#### Set exercise:
Rewrite everything in the listing from the line containing "Viewport: 770px width, 1087px height." down through its end, substituting "Egg Roll" for "Spring Roll" and leaving all else unchanged. Leave the pictures out of your answer.

#### Input records:
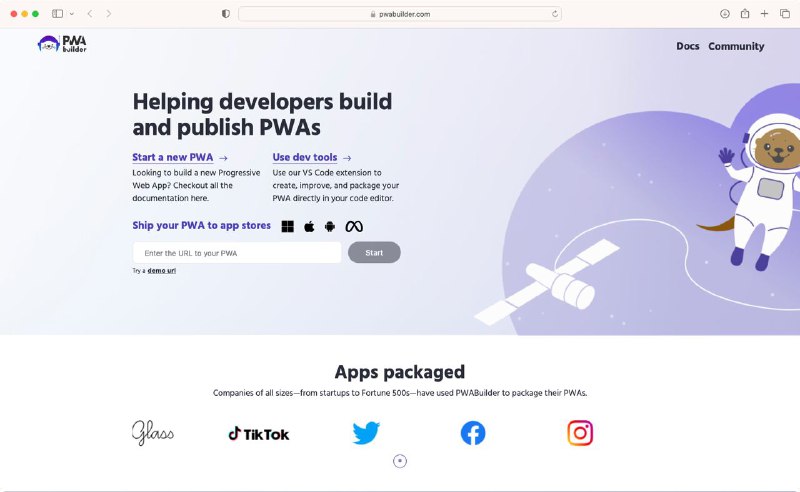
Task: Click the PWABuilder logo
Action: point(62,44)
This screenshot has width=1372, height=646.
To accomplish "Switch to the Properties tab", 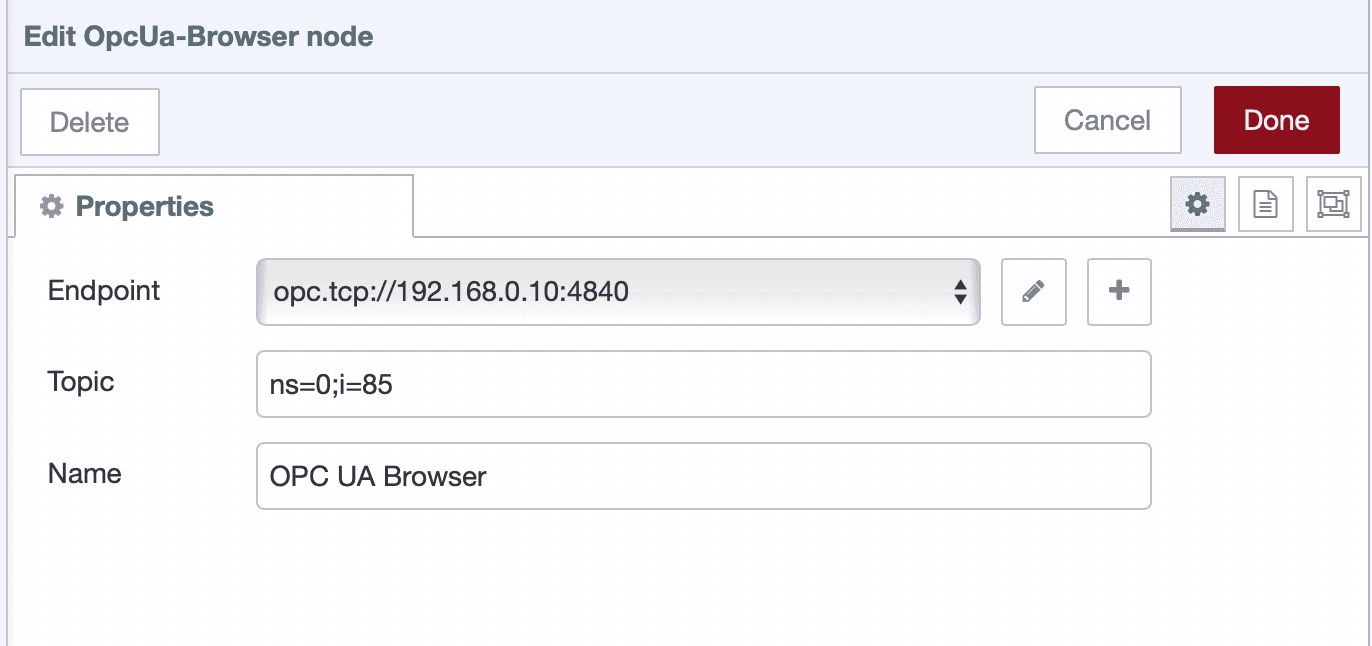I will (x=142, y=206).
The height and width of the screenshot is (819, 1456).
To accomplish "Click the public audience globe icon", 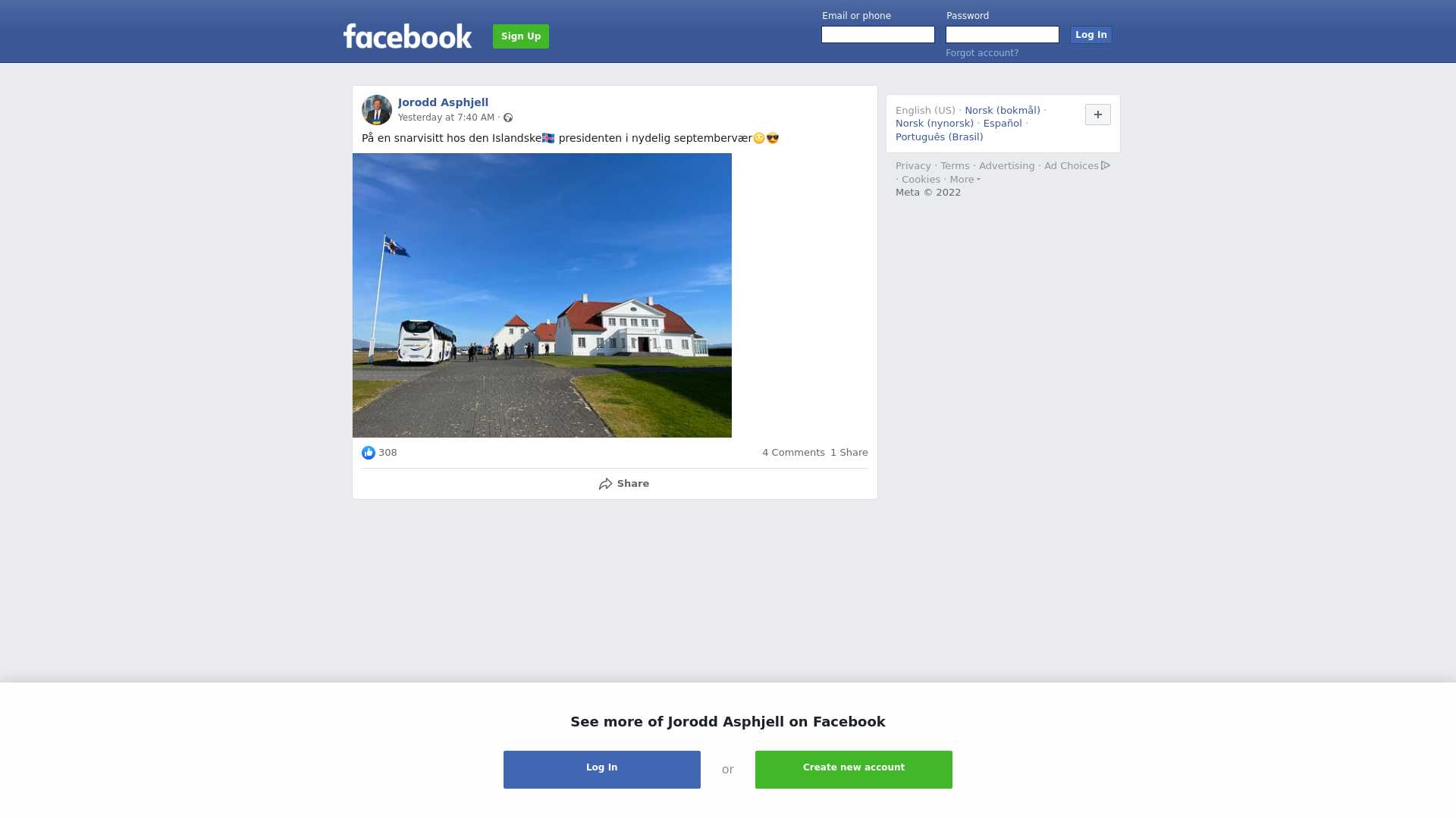I will click(x=508, y=118).
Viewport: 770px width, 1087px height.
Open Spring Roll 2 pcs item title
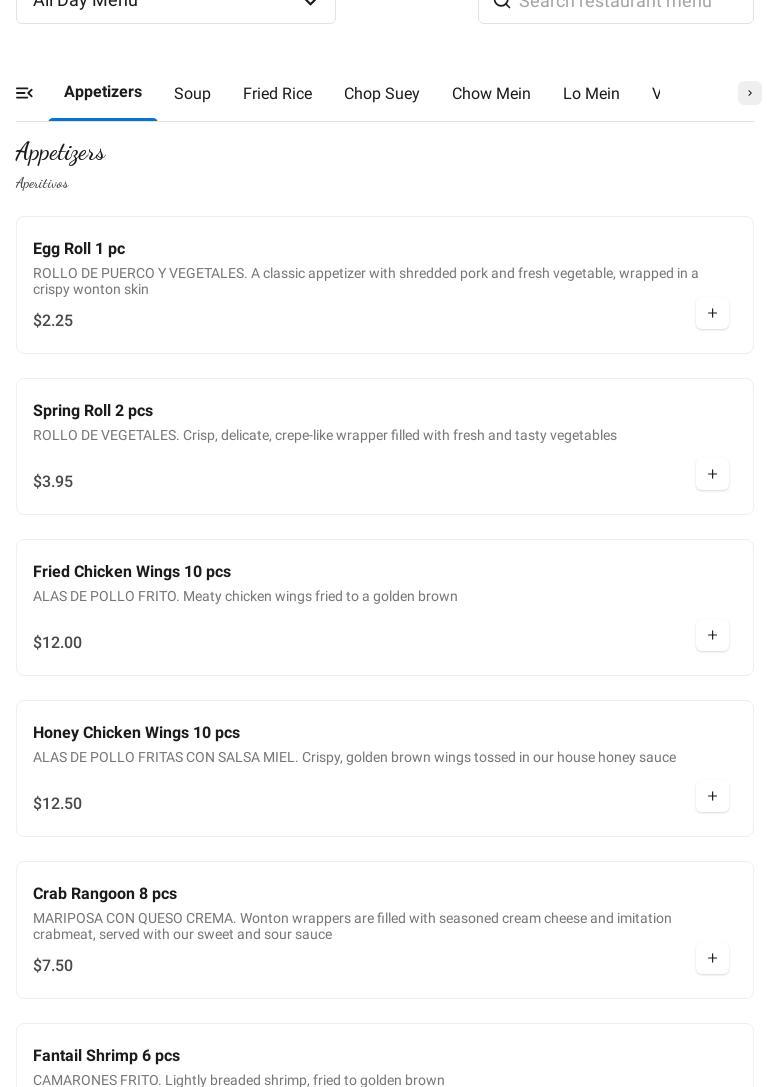click(93, 411)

#### Correct answer:
Viewport: 770px width, 1087px height.
Open Egg Roll 2 pcs item title
click(93, 411)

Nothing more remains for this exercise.